The final study cohort consisted of 7318 participants, as depicted in Figure 1. Among these, 2570 were white, 4383 were African-American men, and 365 reported their race as other than white or African-American. Roughly a third of the cohort was obese (BMI>30), and the mean total MET-hours/day of exercise was 24 (table 1). Importantly, 42% of the participants reported moderate/severe LUTS with an IPSS score of greater than 8 or initiation for treatment for BPH at follow-up (table 2).

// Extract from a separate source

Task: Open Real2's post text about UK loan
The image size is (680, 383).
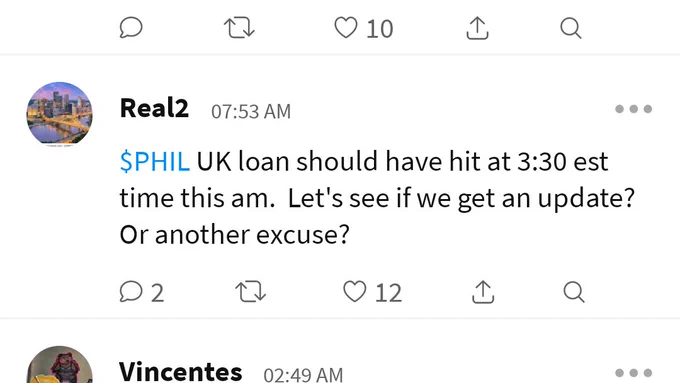Action: click(377, 198)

Among the 3042 participants reporting LUTS at follow-up, 63 reported having undergone surgery for BPH (17 white, 39 African-American and 7 other racial groups), 446 reporting initiating medical therapy (158 white, 272 African-American and 16 other) and 2875 reported IPSS scores greater than 7 (902 white, 1855 African-American and 118 other).

Figure 1.

Figure 1

Development of the study cohort

Table 1.

Characteristics of the study population, stratified by race.

White (n=2570) Black (n=4383) All (n=7318)
Mean (sd) Mean (sd) p-value Mean (sd)
Age (years; mean (s.d.)) 54.9 (8.4) 50.7 (7.7) <0.0001 52.3 (8.2)

Physical Activity
 Total activity (MET-hrs/day) 22.5 (19.1) 25.0 (22.1) <0.0001 24.0 (21.0)
 Moderate and vigorous sports (MET-hrs/day) 1.8 (3.1) 1.5 (3.0) <0.0001 1.7 (3.0)
 Total work activity (MET-hrs/day) 20.7 (18.6) 23.5 (21.3) <0.0001 22.4 (20.3)
 Total sitting time (hrs/day) 9.5 (4.7) 9.8 (5.3) 0.03 9.7 (5.1)
% % %

Body mass index (kg/m2) <0.0001
 <18.5 1% 1% 1%
 18.5–24.99 24% 30% 28%
 25–29.99 40% 35% 37%
 30–34.99 22% 20% 21%
 35+ 12% 13% 13%
 Unknown 1% 1% 1%

IPSS score at follow-up <0.0001
 Mild or no symptoms (0–7) 63% 55% 58%
 Moderate symptoms (8–19) 24% 29% 27%
 Severe symptoms (20–35) 13% 16% 15%

Education completed <0.0001
 <9 years 6% 7% 6%
 9–11 years 9% 20% 16%
 High school or equivalent 29% 41% 36%
 Some or junior college 20% 20% 20%
 College graduate 37% 12% 21%
 Unknown 0% 0% 1%

Total household income <0.0001
 <$15,000 per year 27% 53% 42%
 $15,000 – $24,999 13% 23% 19%
 $25,000 – $49,999 19% 14% 16%
 $50,000+ 39% 9% 21%
 Unknown 2% 1% 2%

Health insurance <0.0001
 Medicare 23% 18% 20%
 Medicaid 5% 12% 9%
 Military 6% 5% 5%
 Private 42% 22% 30%
 Other 1% 2% 1%
 None 22% 41% 33%
 Unknown 1% 1% 1%

% enrolled at a CHC 45% 86% <0.0001 70%

Table 2.

LUTS at follow-up outcome stratified by various sociodemographic and clinical factors.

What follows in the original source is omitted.